Good morning! And a happy 91st birthday to Chuck Yeager, whose drawl is emulated by pilots worldwide. Here are some of the stories we’re reading in the middle of a blizzard here in NYC…
Stat of the day: 68 percent — share of Seattle voters who support a $15-per-hour minimum wage according to a recent poll.
Meet the Wilks –> While the Koch brothers have become a magnet for controversy, Dan and Farris Wilks have largely flown under the radar. The brothers made their fortune in fracking, and are now spending a chunk of it to fund a network of right-wing advocacy groups. Karoli runs down some of their activities for Crooks and Liars.
Ag-gag –> Bill that would severely punish people who expose animal abuse at factory farms advances in Idaho. The AP’s John Miller has the details.
We’re! Number!… 46?!? –> US not doing so well on Reporters Without Borders’ Press Freedom Index.
Head-scratcher –> Jennifer Bendery reports for HuffPo that Obama’s nomination of a socially conservative judge with a dubious civil rights record is causing an “all-out revolt” among his supporters.
They’re not just worried about primaries –> Members of Congress use closely-held private email addresses. Someone has been sending Republicans bizarre threats about this week’s vote to raise the debt limit, and some think it may be one of their own — “probably one of the crazy ones,” according to one lawmaker. John Stanton reports for Buzzfeed.
Hunger strike –> A federal appeals court dismissed three Guantanamo detainees’ demand that they no longer be subjected to force-feeding. AFP via The Raw Story.
For-profit prisons –> An audit of a private prison in Idaho found that guards were working shifts of up to 48 hours, and now Corrections Corporation of America is fighting to get the report changed. Rebecca Boone reports for the AP.

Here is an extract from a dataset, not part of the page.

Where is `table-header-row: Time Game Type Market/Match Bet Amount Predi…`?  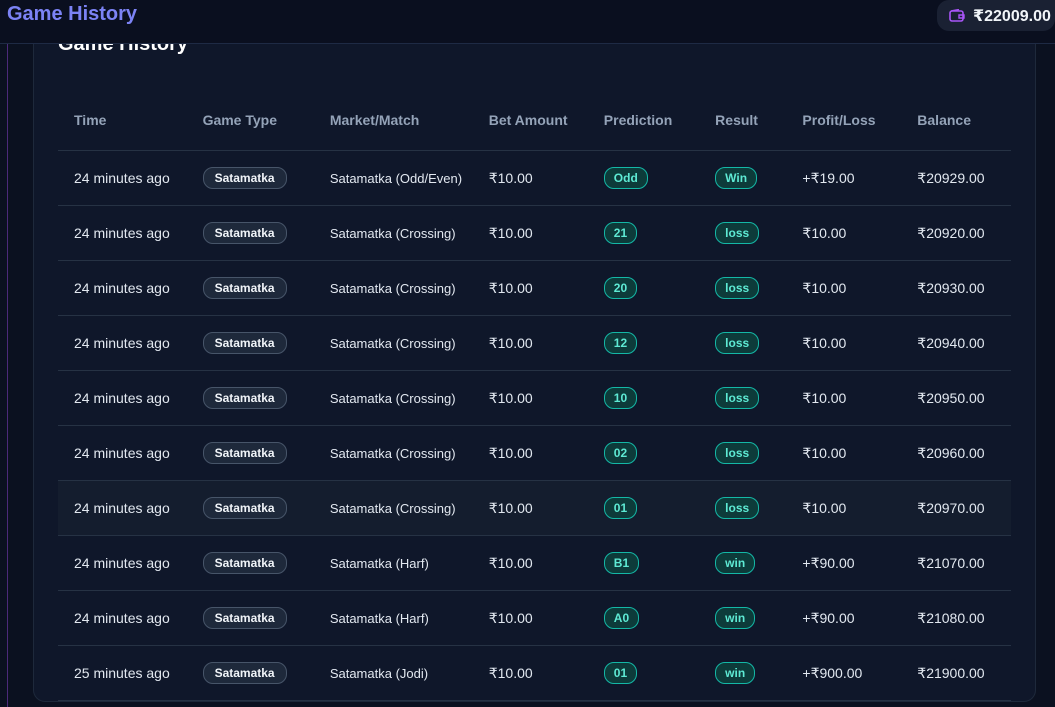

Back to the 1990s –> Mother Jones’ David Corn on Rand Paul’s strategy of using the Monica Lewinsky scandal to attack Democrats in 2014.
Sanity and the drug war –> The federal government classifies marijuana as being just as dangerous as heroin, but according to Washington state’s NBC affiliate, 18 members of Congress are now trying to change that.
There’s no war on religion –> At The Washington Monthly, Ed Kilgore explains what’s really going on in a society in which social mores are changing.
Points for effort –> A 10-year-old Norwegian boy loaded his baby sister into the family car and drove off to visit their grandparents. After he ran off the road, he told authorities that he was a dwarf who had left his license at home. (Nobody was hurt.)